EXERCISE
Please format the lines of data from the one containing "Given: Sort by Citations per Faculty score" through the end of the data as a Markdown table with the columns Row and Line, leaving out blank lines.

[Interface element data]
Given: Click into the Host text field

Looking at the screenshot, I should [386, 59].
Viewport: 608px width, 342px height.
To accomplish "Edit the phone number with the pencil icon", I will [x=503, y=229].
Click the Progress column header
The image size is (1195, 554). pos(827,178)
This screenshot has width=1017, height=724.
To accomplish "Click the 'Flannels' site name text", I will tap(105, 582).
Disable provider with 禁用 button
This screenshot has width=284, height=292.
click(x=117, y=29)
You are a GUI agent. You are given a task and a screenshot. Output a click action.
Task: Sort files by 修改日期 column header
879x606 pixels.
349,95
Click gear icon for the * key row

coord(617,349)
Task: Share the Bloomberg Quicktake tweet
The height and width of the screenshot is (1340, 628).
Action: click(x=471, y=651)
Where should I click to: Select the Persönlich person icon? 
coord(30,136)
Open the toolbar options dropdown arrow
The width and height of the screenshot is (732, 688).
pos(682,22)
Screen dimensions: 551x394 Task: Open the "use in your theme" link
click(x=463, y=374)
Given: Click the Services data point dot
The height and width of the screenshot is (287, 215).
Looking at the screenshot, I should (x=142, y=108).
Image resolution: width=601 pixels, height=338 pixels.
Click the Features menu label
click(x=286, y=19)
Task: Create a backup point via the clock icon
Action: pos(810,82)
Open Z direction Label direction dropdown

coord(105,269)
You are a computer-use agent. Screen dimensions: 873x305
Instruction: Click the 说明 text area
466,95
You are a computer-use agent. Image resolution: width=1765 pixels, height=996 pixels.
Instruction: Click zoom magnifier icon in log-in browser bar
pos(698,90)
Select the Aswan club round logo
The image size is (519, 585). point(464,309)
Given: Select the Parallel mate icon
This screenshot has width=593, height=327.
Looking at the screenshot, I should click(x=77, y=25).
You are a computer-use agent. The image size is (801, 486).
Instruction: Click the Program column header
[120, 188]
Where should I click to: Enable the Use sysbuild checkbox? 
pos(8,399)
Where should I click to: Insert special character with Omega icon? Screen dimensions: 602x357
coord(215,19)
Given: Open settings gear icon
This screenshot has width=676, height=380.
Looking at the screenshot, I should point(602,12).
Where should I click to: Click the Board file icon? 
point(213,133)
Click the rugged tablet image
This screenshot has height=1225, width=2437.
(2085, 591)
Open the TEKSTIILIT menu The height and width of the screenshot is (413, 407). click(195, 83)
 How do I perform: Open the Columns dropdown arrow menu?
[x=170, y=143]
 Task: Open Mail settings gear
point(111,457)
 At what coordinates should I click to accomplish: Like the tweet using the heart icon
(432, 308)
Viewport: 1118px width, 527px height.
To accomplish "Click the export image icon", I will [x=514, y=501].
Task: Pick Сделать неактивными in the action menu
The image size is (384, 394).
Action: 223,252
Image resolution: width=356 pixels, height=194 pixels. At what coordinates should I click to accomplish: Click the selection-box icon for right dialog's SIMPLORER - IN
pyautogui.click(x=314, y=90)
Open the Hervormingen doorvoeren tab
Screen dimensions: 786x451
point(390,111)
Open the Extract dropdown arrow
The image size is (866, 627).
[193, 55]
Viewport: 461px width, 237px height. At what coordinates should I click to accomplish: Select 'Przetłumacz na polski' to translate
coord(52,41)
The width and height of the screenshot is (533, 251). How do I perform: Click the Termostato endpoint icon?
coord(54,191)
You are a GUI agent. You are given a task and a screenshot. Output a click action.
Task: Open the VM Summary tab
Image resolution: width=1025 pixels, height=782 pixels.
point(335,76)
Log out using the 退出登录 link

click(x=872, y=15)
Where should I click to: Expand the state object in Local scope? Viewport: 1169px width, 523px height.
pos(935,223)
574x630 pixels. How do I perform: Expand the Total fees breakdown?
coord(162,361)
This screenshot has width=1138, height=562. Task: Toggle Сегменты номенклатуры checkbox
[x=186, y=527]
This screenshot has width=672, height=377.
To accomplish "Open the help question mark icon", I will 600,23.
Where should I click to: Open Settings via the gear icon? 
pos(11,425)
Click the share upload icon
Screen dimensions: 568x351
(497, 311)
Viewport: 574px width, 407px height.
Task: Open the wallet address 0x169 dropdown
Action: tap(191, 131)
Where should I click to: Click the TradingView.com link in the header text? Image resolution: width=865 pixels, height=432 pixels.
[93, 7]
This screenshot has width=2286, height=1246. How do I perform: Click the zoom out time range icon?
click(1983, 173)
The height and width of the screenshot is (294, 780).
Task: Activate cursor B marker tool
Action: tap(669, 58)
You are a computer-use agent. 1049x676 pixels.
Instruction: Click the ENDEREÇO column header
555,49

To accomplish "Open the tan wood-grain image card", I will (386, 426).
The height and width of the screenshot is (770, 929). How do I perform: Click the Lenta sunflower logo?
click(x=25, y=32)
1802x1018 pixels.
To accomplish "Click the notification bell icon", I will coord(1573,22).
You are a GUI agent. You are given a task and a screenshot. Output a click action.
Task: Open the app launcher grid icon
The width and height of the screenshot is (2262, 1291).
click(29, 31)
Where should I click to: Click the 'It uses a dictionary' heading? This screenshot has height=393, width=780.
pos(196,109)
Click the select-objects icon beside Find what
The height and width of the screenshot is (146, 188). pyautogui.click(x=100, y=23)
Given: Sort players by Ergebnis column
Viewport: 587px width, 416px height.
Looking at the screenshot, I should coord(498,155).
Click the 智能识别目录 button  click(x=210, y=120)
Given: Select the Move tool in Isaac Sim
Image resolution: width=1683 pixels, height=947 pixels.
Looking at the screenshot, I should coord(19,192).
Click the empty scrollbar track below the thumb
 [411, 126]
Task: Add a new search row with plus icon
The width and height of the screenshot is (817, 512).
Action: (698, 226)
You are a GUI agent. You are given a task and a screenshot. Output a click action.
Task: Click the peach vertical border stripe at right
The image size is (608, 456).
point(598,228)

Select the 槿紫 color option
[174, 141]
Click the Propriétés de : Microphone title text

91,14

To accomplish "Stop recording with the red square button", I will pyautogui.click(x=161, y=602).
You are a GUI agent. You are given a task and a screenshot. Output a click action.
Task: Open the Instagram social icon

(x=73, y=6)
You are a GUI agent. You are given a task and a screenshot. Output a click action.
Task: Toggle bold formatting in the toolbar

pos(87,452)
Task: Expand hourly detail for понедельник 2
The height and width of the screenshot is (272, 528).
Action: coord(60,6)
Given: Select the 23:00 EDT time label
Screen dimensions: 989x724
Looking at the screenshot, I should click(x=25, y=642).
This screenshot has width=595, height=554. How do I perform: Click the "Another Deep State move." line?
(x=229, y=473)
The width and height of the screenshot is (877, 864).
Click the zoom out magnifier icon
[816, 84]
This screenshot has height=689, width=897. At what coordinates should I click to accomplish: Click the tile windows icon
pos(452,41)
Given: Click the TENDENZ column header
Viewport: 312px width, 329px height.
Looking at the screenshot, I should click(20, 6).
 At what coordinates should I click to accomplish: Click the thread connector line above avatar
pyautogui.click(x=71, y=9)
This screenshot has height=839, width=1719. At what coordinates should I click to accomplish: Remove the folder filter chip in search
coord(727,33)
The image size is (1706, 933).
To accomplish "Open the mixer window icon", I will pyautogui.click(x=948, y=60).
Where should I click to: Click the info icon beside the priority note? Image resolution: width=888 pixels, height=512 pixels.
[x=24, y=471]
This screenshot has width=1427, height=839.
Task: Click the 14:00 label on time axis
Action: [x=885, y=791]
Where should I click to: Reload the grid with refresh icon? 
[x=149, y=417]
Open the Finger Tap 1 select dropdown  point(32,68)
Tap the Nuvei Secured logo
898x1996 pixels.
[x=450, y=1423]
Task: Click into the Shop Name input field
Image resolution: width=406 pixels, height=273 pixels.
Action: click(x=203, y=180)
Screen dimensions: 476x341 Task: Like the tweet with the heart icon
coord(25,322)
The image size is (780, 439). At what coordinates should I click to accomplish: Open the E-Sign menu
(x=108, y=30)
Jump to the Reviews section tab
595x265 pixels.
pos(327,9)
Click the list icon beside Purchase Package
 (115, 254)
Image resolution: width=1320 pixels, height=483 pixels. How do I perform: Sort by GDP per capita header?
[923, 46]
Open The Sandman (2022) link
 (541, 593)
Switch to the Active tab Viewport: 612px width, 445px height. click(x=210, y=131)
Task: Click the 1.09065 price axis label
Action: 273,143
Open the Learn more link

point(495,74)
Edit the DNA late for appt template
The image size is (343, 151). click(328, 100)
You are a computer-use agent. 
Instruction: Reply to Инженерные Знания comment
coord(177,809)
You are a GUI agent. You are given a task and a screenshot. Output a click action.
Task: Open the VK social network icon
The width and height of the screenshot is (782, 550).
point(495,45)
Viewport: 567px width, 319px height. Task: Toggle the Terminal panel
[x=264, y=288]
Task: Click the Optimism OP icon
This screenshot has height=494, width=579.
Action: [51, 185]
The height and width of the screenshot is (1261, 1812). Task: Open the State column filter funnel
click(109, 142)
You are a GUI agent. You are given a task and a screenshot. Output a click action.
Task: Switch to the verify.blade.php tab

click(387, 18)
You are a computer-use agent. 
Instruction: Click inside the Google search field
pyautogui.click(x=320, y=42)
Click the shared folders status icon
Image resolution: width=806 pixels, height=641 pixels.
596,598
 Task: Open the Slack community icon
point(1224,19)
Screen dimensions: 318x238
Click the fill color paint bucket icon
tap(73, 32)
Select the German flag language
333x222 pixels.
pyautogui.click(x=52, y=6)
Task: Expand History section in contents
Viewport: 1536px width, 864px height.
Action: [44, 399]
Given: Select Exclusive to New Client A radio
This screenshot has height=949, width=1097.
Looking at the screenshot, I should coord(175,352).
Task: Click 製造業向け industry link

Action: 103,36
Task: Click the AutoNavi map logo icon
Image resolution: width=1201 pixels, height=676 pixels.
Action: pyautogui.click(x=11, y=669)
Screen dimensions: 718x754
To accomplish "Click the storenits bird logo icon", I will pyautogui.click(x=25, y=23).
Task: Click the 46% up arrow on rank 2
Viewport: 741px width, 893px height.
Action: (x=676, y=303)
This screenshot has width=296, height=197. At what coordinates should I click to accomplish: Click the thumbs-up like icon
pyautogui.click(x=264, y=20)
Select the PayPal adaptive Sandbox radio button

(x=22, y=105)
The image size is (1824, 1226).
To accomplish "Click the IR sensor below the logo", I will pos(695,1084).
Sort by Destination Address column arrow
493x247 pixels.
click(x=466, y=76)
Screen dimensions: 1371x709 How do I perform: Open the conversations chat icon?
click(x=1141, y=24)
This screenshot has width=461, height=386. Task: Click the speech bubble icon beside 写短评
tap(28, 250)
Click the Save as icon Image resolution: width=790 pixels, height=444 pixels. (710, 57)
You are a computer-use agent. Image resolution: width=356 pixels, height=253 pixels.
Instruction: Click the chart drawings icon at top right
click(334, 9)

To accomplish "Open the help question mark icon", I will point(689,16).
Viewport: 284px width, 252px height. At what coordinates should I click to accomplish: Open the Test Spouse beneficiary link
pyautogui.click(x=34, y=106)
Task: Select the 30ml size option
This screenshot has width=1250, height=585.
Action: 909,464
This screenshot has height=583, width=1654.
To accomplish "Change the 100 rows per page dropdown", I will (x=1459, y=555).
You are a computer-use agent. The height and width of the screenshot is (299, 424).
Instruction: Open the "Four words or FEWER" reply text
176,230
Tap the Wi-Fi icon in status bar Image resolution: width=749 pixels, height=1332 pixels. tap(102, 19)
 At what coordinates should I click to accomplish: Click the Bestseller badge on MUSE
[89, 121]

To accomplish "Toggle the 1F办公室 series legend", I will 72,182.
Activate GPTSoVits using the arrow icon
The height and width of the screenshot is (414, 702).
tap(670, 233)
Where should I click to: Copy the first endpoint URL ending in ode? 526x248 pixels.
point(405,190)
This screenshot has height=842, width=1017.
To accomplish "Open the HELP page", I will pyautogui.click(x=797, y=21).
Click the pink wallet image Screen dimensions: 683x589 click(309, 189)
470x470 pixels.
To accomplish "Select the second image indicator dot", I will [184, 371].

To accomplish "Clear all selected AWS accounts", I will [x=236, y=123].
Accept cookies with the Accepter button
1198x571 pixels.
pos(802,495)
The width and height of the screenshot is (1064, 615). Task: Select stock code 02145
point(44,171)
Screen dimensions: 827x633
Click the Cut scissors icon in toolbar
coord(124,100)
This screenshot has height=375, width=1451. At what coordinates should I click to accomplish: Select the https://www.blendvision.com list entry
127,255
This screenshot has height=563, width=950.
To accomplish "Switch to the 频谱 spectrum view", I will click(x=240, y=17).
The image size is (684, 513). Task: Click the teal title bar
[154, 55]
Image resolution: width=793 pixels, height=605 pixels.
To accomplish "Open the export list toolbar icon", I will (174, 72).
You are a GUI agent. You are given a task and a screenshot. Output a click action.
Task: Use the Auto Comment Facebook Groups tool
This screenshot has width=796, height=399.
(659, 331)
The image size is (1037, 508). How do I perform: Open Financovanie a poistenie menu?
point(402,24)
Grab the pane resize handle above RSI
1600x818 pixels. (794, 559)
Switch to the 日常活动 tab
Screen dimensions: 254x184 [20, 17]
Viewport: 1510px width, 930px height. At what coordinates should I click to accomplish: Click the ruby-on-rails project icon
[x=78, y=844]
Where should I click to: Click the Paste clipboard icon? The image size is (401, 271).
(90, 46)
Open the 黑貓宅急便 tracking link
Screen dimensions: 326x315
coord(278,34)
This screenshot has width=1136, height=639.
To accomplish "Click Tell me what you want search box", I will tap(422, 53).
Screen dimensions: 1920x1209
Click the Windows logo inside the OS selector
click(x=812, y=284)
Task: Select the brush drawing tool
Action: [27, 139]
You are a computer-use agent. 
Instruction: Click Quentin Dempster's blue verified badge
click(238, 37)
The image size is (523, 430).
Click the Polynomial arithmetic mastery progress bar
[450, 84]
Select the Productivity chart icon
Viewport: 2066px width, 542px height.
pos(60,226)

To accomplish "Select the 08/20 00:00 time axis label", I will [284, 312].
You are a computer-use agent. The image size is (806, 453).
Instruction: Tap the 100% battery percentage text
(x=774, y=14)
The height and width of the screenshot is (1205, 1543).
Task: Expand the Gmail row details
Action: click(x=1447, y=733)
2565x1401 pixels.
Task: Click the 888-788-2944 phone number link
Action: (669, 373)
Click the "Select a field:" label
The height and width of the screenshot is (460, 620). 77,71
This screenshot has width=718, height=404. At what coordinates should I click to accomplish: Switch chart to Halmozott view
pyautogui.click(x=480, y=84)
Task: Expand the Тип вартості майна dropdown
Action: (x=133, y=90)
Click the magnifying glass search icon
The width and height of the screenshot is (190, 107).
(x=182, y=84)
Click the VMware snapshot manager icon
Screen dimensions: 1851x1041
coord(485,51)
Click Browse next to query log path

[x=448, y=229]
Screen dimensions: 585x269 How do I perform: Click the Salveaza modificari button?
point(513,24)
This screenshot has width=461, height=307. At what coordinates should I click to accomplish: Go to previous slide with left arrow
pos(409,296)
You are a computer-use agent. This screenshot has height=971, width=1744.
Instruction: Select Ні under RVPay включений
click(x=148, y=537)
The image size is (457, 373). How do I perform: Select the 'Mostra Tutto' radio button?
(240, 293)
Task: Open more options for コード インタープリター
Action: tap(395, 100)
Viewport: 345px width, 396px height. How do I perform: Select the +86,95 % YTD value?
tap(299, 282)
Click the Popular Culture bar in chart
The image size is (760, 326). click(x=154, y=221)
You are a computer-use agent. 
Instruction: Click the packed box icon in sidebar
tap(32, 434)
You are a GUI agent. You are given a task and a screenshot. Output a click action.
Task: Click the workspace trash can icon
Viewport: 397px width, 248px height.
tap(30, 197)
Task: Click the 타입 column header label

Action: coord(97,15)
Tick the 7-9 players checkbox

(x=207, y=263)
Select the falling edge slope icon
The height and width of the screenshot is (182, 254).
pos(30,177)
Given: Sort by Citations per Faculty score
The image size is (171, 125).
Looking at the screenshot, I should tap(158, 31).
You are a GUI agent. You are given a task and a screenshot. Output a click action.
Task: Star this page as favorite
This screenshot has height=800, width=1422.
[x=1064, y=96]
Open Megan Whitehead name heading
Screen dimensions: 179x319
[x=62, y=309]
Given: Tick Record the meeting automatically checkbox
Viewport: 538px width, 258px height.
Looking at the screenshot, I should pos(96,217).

WRITTEN REPLY
| Row | Line |
|---|---|
| 1 | Given: Sort by Citations per Faculty score |
| 2 | The image size is (171, 125). |
| 3 | Looking at the screenshot, I should tap(158, 31). |
| 4 | You are a GUI agent. You are given a task and a screenshot. Output a click action. |
| 5 | Task: Star this page as favorite |
| 6 | This screenshot has height=800, width=1422. |
| 7 | [x=1064, y=96] |
| 8 | Open Megan Whitehead name heading |
| 9 | Screen dimensions: 179x319 |
| 10 | [x=62, y=309] |
| 11 | Given: Tick Record the meeting automatically checkbox |
| 12 | Viewport: 538px width, 258px height. |
| 13 | Looking at the screenshot, I should pos(96,217). |